** Start Dataset extract **
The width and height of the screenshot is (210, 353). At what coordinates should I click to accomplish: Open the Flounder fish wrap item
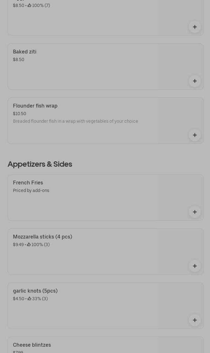pos(106,121)
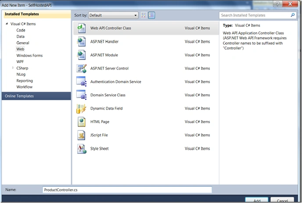Image resolution: width=302 pixels, height=203 pixels.
Task: Open the Sort by Default dropdown
Action: coord(113,15)
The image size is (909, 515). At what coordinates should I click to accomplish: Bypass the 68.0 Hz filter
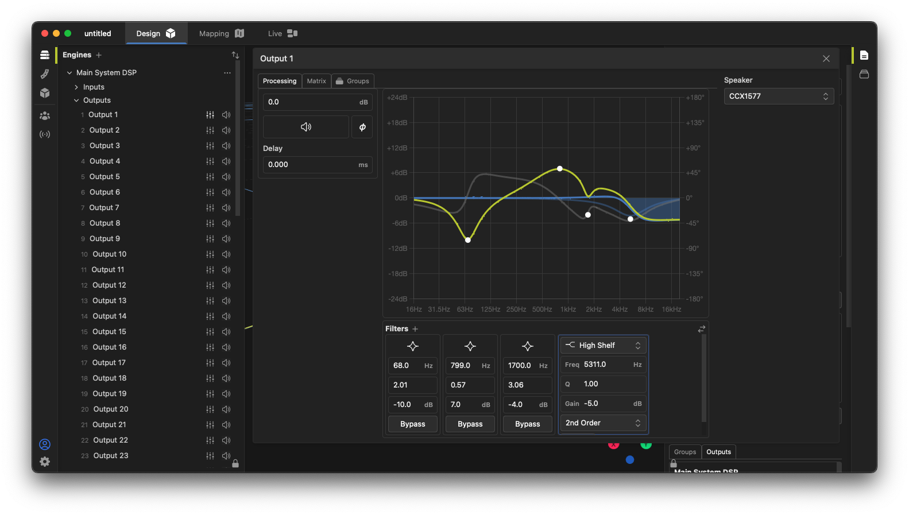[x=412, y=424]
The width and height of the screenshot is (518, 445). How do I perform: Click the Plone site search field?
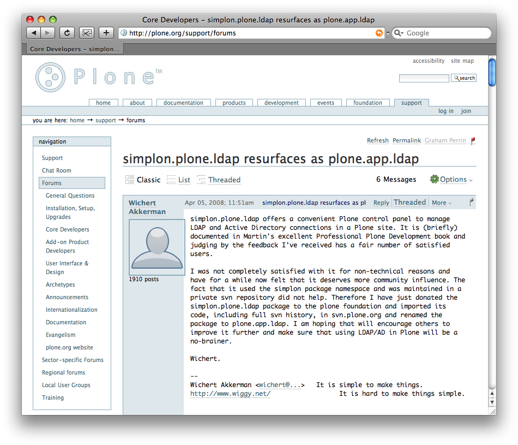tap(424, 78)

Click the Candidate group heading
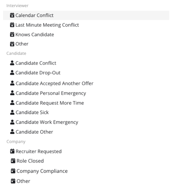coord(16,53)
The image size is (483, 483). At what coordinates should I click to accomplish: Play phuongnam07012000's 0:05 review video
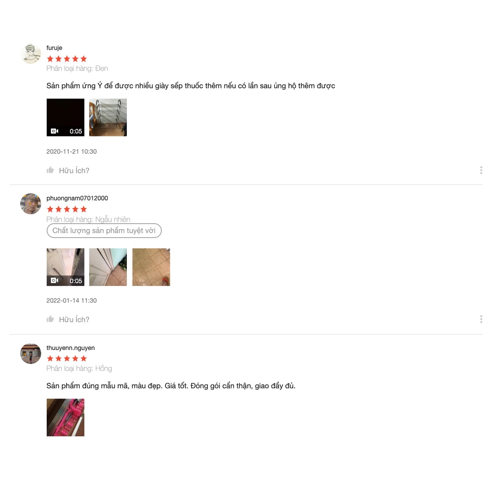coord(65,267)
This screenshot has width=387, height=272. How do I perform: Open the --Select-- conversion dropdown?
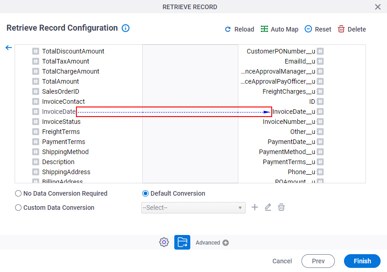[193, 208]
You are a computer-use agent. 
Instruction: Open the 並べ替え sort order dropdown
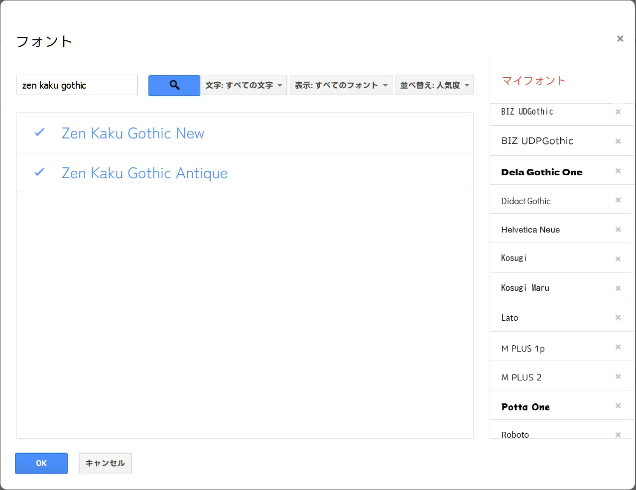point(434,85)
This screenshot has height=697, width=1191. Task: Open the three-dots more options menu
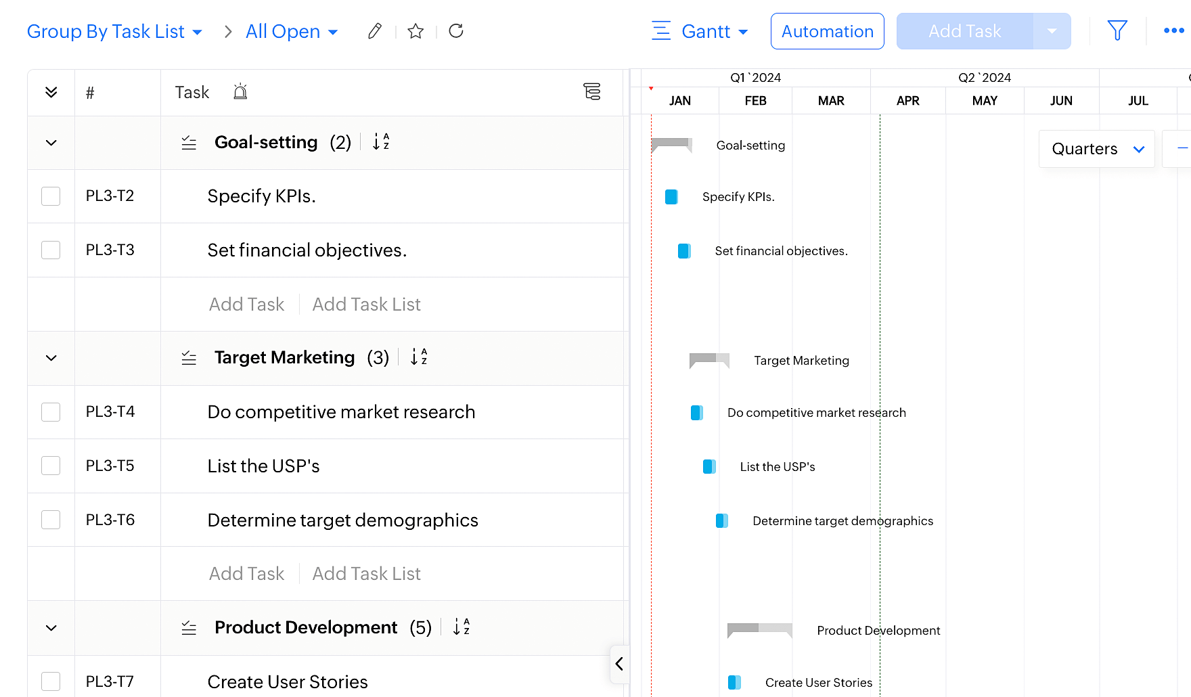[1173, 30]
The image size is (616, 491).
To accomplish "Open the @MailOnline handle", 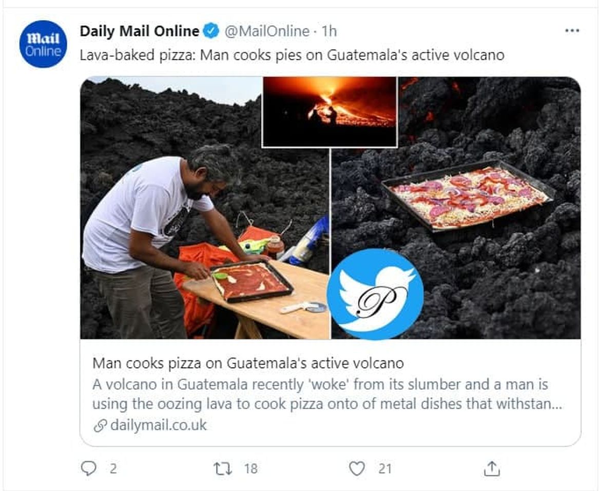I will 266,31.
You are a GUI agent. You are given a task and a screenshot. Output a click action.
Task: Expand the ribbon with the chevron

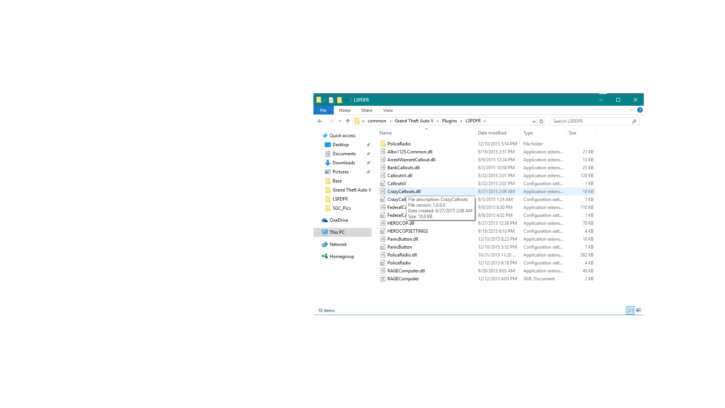(632, 110)
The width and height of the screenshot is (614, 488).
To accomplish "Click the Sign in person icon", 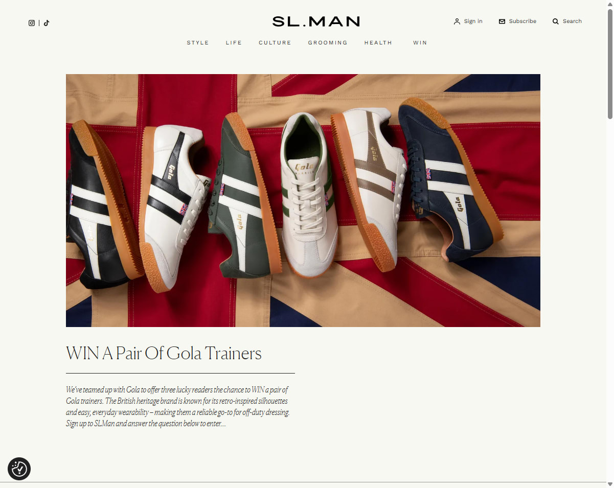I will point(457,21).
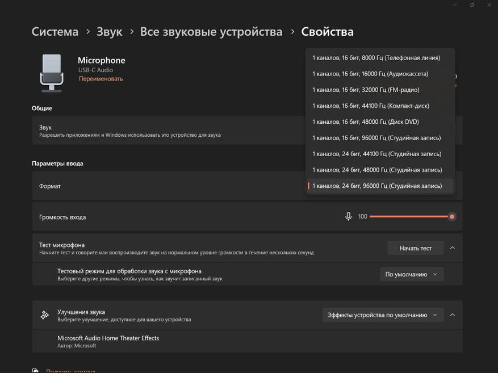
Task: Select 16 bit, 48000 Hz DVD format
Action: click(x=365, y=121)
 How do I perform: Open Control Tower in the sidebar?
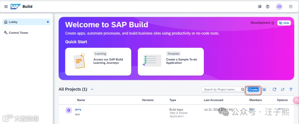[18, 33]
** End Dataset extract **
● Exercise requirements: Print the lines of the material starting from its very beginning and going on through the line that contains "[x=412, y=424]", including that line. Leave the pictures out.

● Response to the task:
The width and height of the screenshot is (210, 353). At what coordinates should I click to accomplish: Open the Flounder fish wrap item
pos(106,121)
Image resolution: width=302 pixels, height=203 pixels.
Task: Open the Sort by Default dropdown
Action: coord(113,15)
The image size is (909, 515). At what coordinates should I click to accomplish: Bypass the 68.0 Hz filter
[x=412, y=424]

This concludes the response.